* Source excerpt:
##############################
Sausage, Leek & Cider Pot Recipe 03/11/16
Ingredients (Serves 4)
- 12 Sausages
- 2 tbsp olive oil
- 2 leeks (washed and thinly sliced)
- 2-3 tbsp plain flour
- 300ml dry cider
- 300ml chicken stock
- 1 tablespoon wholegrain mustard
- Pinch Nutmeg (goes great with leeks)
- 2 eating apples, cored and cut into 8 wedges
- Salt & pepper
- Grill the sausages over your Kadai Firebowl until evenly browned, then put them aside on a plate while you make the rest of the dish.
- In your hanging bowl, put in some olive oil and add the leeks. Season with salt and black pepper. Cook for about ten minutes until the leeks are just wilted.
- Stir in the flour and add the cider, chicken stock and mustard. Season with salt, pepper and nutmeg (possibly grate the nutmeg away from the Kadai if it’s a bit smokey – see the bottom of the page for Sue having fun in the smoke).
##############################
* Given problem 1: In the listing, start at the line containing "Click the Pause Encoding icon" and continue through the end of the listing, writing those lines out again with "plus button" swapped for "add button" and everything else unchanged. Leave the pictures out.

[Records in a dataset]
##############################
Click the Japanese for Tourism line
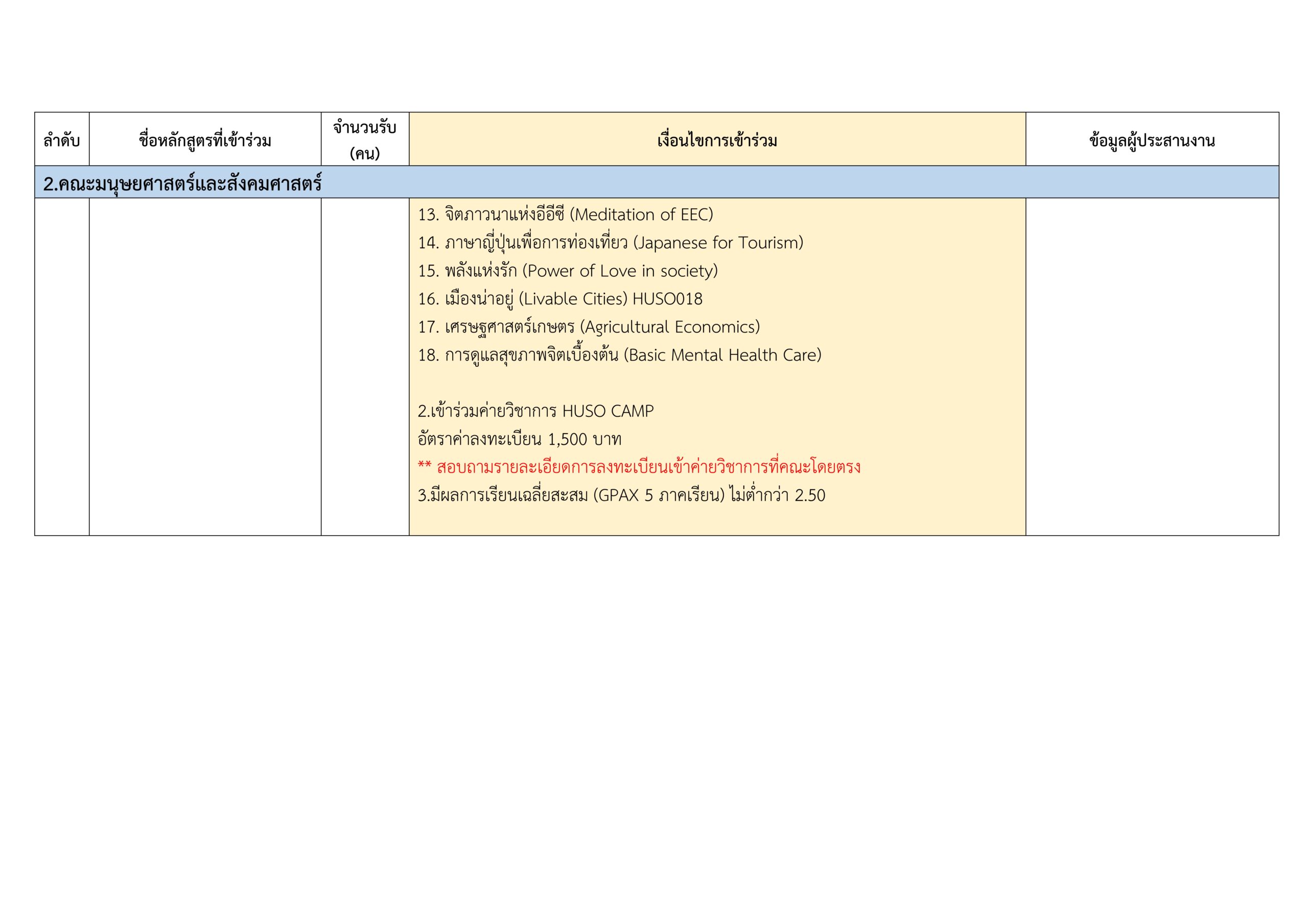This screenshot has width=1308, height=924. pos(610,243)
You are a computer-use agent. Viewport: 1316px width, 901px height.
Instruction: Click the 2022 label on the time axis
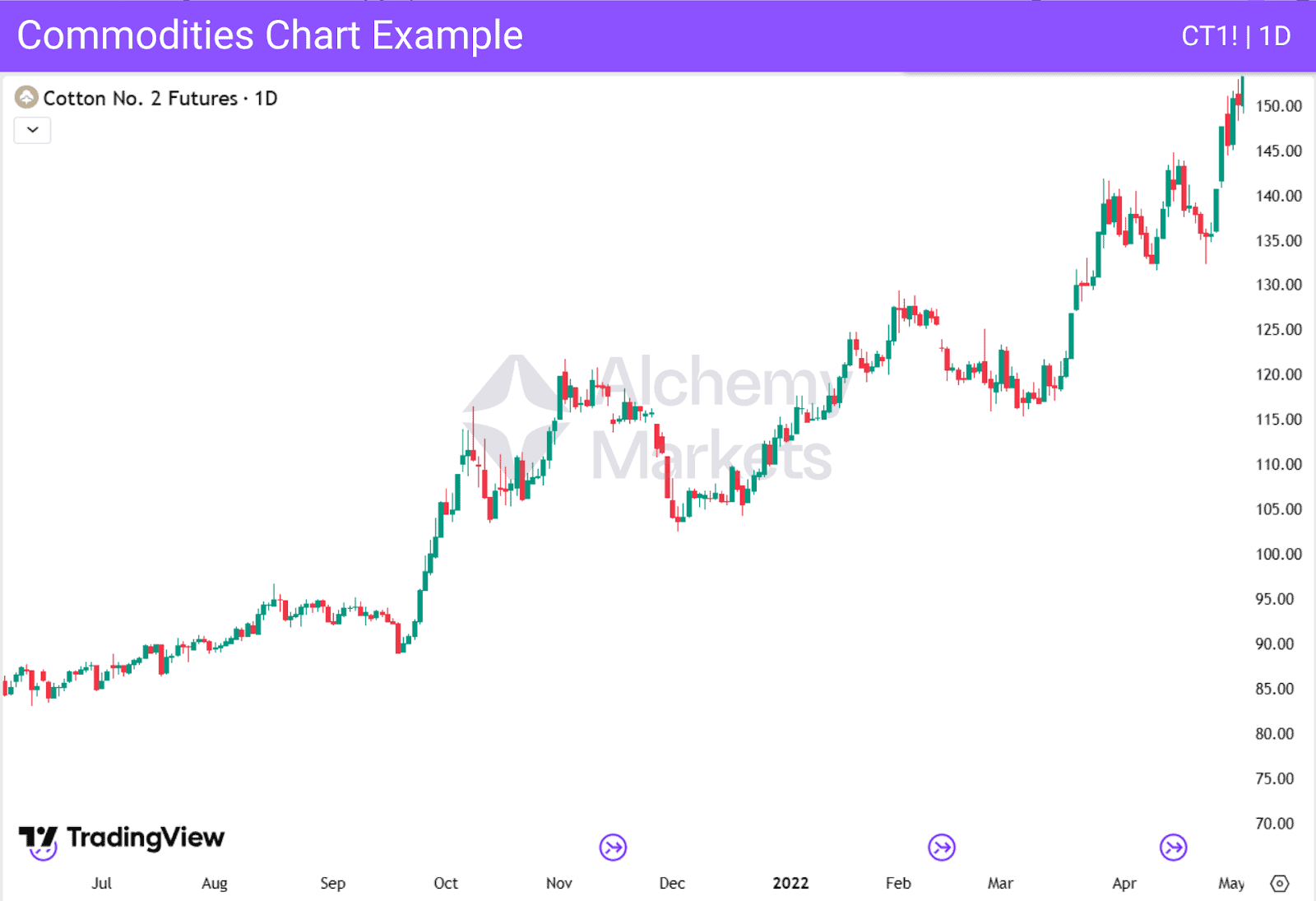[790, 883]
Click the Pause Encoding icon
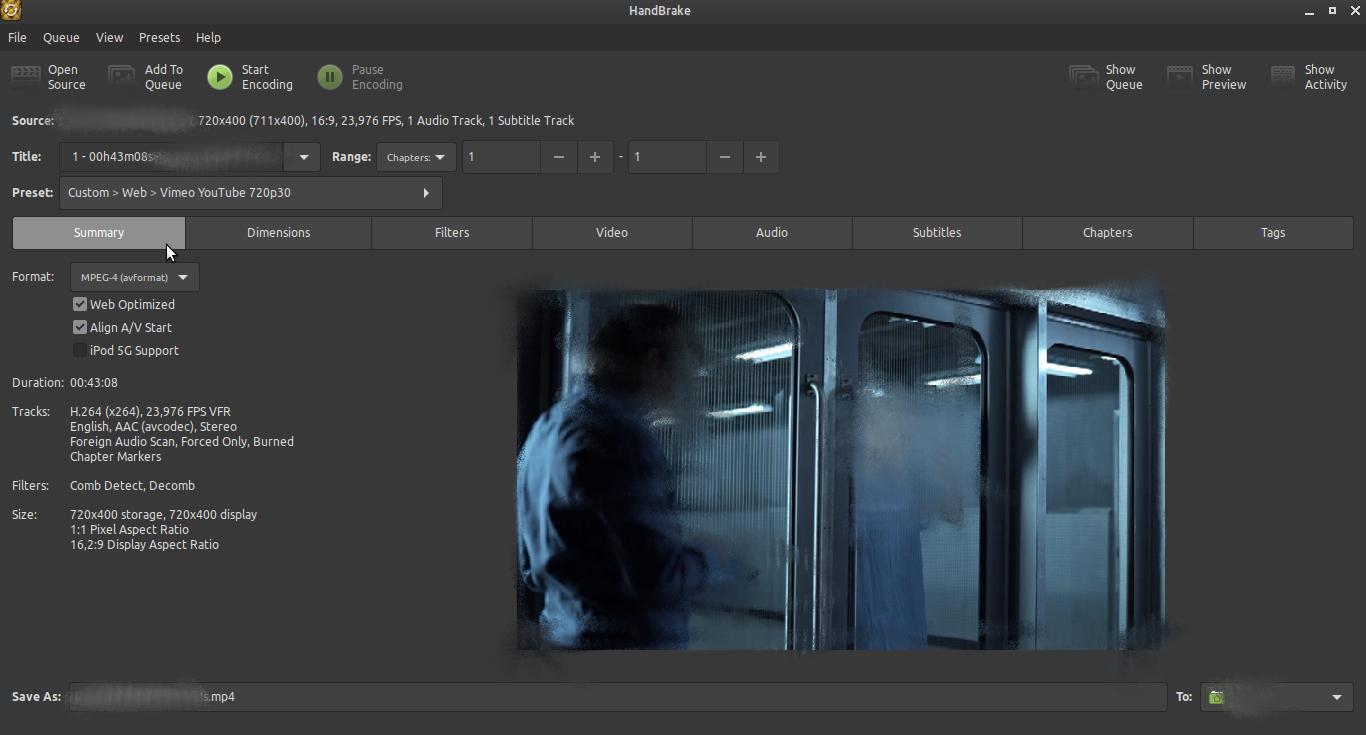1366x735 pixels. pyautogui.click(x=329, y=77)
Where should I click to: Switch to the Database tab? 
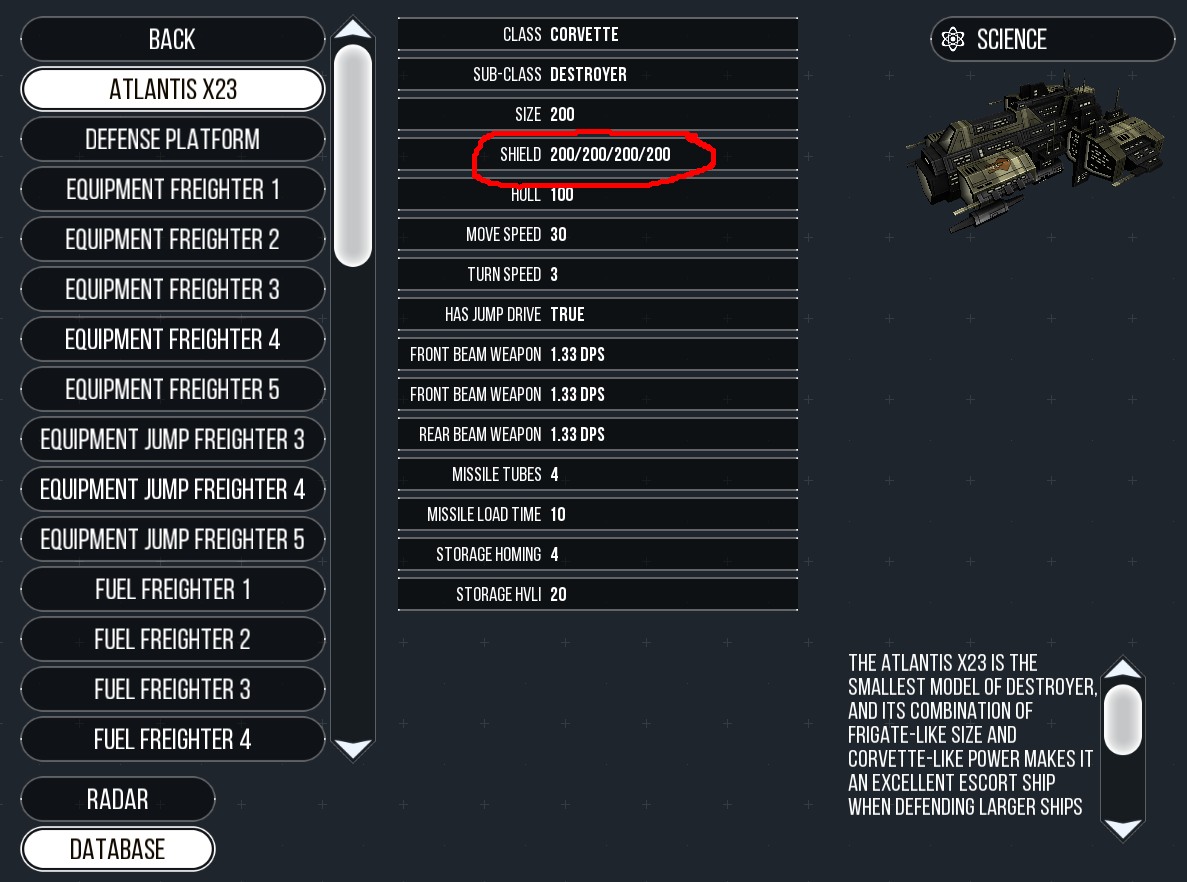pyautogui.click(x=117, y=849)
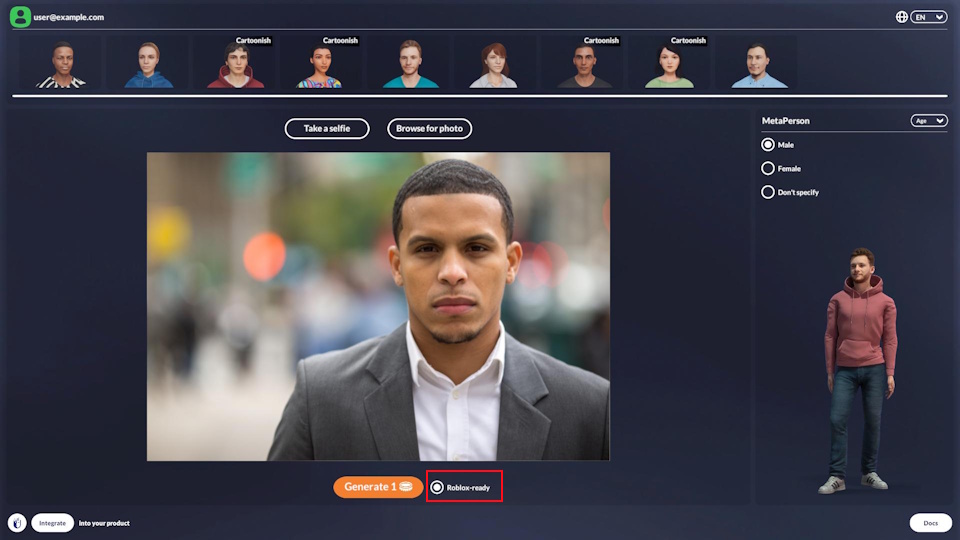This screenshot has width=960, height=540.
Task: Click the round logo icon beside Integrate
Action: [x=17, y=523]
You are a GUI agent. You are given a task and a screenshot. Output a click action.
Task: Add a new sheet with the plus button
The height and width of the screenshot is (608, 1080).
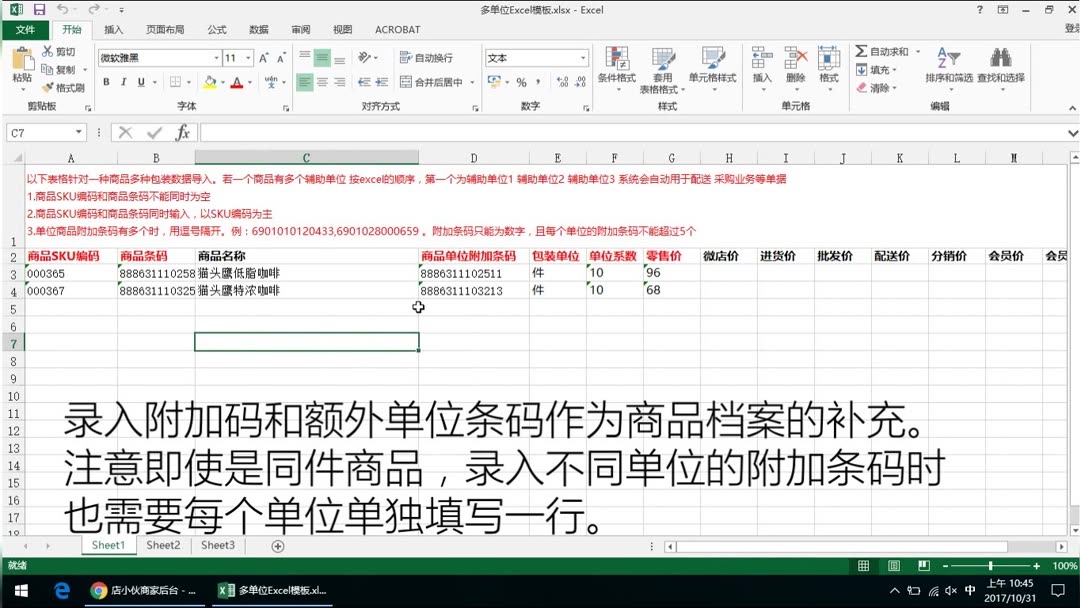click(277, 545)
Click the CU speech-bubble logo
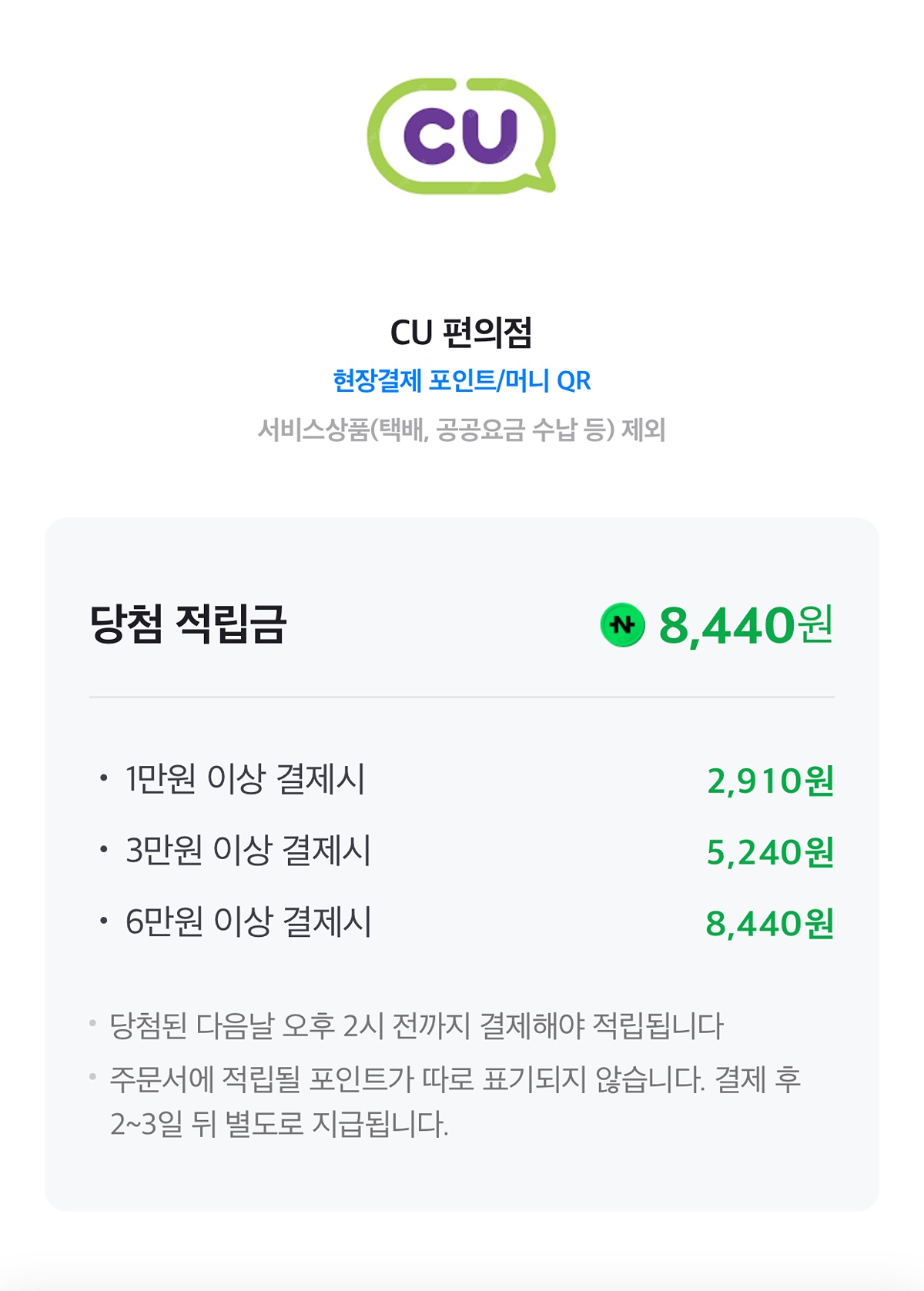This screenshot has height=1291, width=924. tap(461, 135)
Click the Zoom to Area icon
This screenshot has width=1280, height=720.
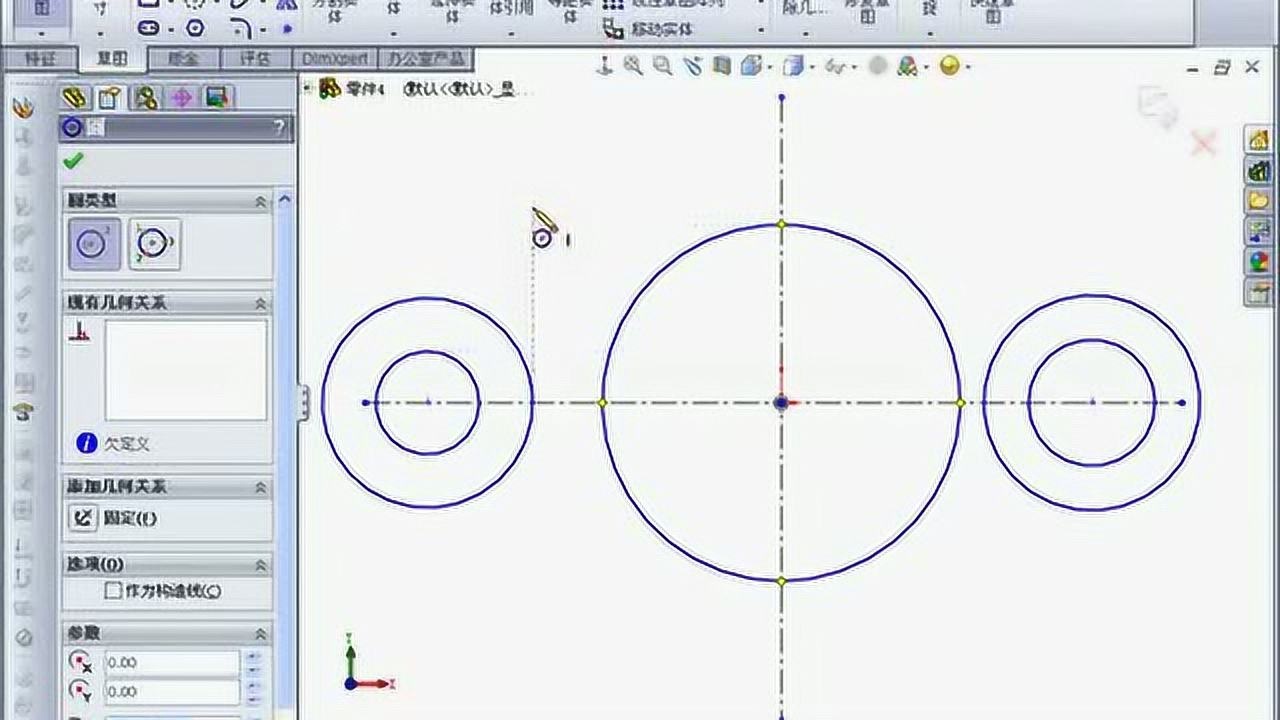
##############################
* Given problem 2: Summarize the sausage, leek and cider pot recipe in two sentences.

* Task response 1:
Click the Pause Encoding icon
1366x735 pixels. pyautogui.click(x=329, y=77)
Where should I click to: Switch to the Database tab? 
pyautogui.click(x=117, y=849)
This screenshot has width=960, height=540.
Task: Click the round logo icon beside Integrate
Action: [x=17, y=523]
You are a GUI agent. You are given a task and a screenshot. Output a click action.
Task: Add a new sheet with the add button
The height and width of the screenshot is (608, 1080).
click(277, 545)
Click the CU speech-bubble logo
This screenshot has height=1291, width=924. tap(461, 135)
Click the Zoom to Area icon
This screenshot has width=1280, height=720.

* Task response 2: The recipe serves four and uses sausages, olive oil, leeks, plain flour, dry cider, chicken stock, wholegrain mustard, nutmeg, eating apples, and salt and pepper. The sausages are grilled over a Kadai Firebowl and set aside, the leeks are cooked in olive oil in a hanging bowl for about ten minutes, and then the flour, cider, stock and mustard are stirred in and seasoned with salt, pepper and nutmeg.